Study Suggests Higher Doses of Epoetin Alfa May Lengthen Time Between Injections

NASHVILLE—Interim results from a small pilot study suggest oncologists might be able to give epoetin alfa (Procrit) in a high-dose regimen that lengthens the time between injections once anemic patients reach maintenance levels of hemoglobin (ASCO abstract 1469).

The experimental regimen begins with weekly injections of 60,000 units, and can switch to 120,000 units administered every 3 weeks after a patient’s hemoglobin level rises 2 g/dL or more above baseline. Lead investigator Jeffrey Patton, MD, of Tennesee Oncology in Nashville reported that 11 of 20 chemotherapy patients in the trial have reached the threshold for entering the maintenance phase and so far are sustaining their hemoglobin levels with the less frequent injections.

Epoetin alfa is usually given in weekly 40,000 units that can go up to 60,000 units if hemoglobin levels do not respond. It is approved for use in anemic cancer patients receiving chemotherapy for nonmyeloid malignancies.

Threshold for Raising Dose

Previous investigations have established that weekly doses of epoetin alfa produce benefits similar to doses given three times a week. Dr. Patton said front-loading epoetin alfa with a high initial dose has been looked at but not in large numbers of cancer patients. "To my knowledge this has not been done in a chemotherapy-induced setting," he said.

All 20 patients in the nonrandomized pilot study had hemoglobin levels of 11 g/dL or less, and were receiving chemotherapy for a nonmyeloid malignancy. Patients who had been treated with epoetin alfa or any investigational form of erythropoietin were excluded.

Everyone started on the 60,000-unit dose. Although this is 50% higher than the standard dose of epoetin alfa, Dr. Patton said that it is not uncommon, as about one-quarter of patients receiving the standard dose end up being raised to 60,000 units. The study protocol allows patients to move to the 120,000-unit maintenance schedule after 8 weeks, providing their hemoglobin counts have met the threshold for improvement. Seven of the 11 patients on maintenance therapy reached the threshold at 9 weeks.

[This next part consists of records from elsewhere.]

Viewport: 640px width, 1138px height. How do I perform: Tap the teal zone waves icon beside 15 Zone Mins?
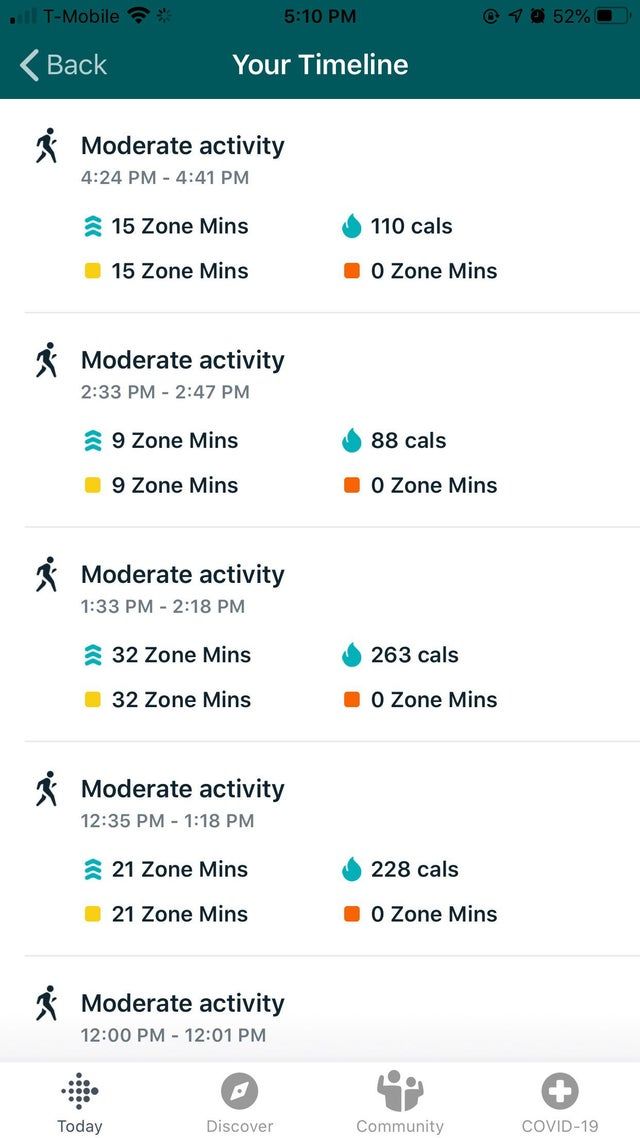tap(93, 226)

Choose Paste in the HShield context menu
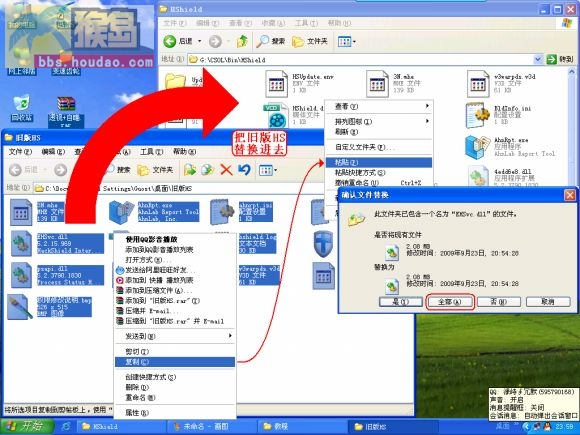(378, 162)
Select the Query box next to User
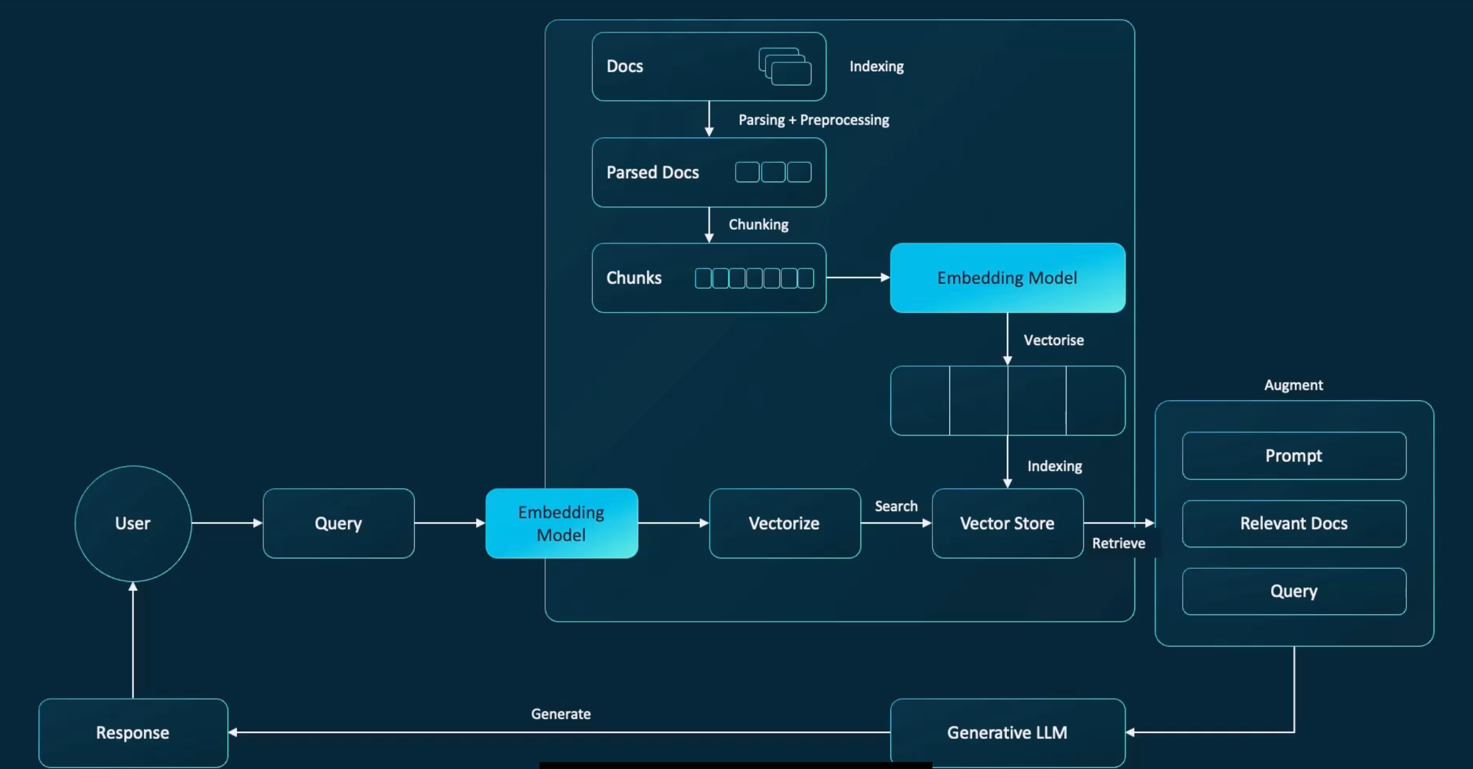 click(x=338, y=523)
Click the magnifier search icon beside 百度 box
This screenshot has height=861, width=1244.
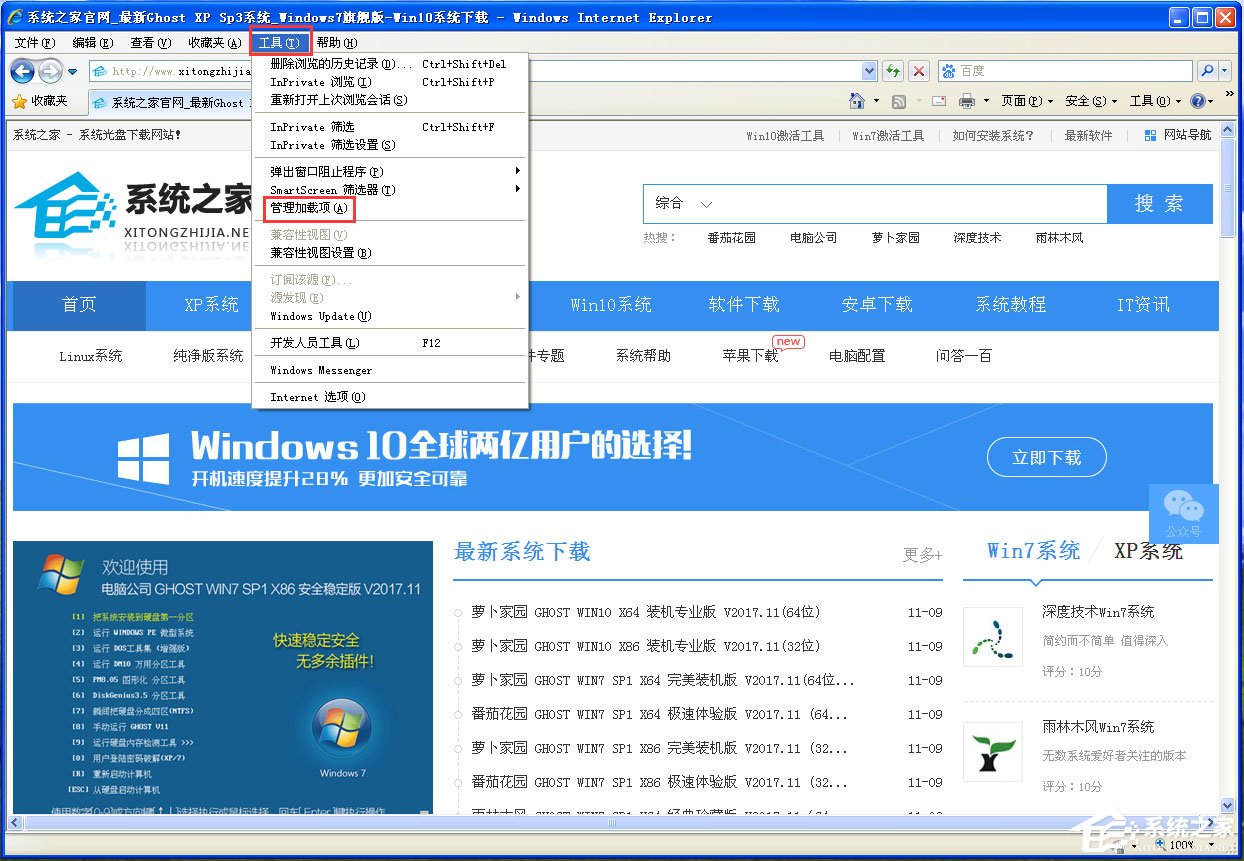coord(1207,71)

Criteria for Lowering Dose

The protocol also includes criteria for lowering the dose if a patient’s hemoglobin levels rise too rapidly. Treatment stops completely if hemoglobin exceeds 15 g/dL. It resumes if the level falls back down to 13 g/dL, but the dose is reduced by 20,000 units (to 40,000 or 100,000 units, depending on whether the patient was receiving a loading dose or a maintenance dose). The 20,000-unit dose reduction also goes into effect if a patient’s hemoglobin rises by more than 1.3 g/dL in a 2-week period.

Seven patients had reductions because their hemoglobin rose too rapidly during the loading phase. Six patients had adverse events, though none were related to epoetin alfa. Three deaths were recorded, but these also were not related to the therapy. Dr. Patton and his colleagues did not evaluate transfusions in the interim analysis.

The investigators concluded that although the data analysis is not complete, results so far show a trend toward marked increases in hemoglobin in the initial phase of the regimens and little change in the boosted hemoglobin levels during the maintenance period. When the study is completed, the final data will be analyzed to determine if larger-scale studies are warranted using the same dosing regimen.

‘‘Every 3 week dosing appears to maintain hemoglobin levels similar to every week dosing,’’ Dr. Patton said.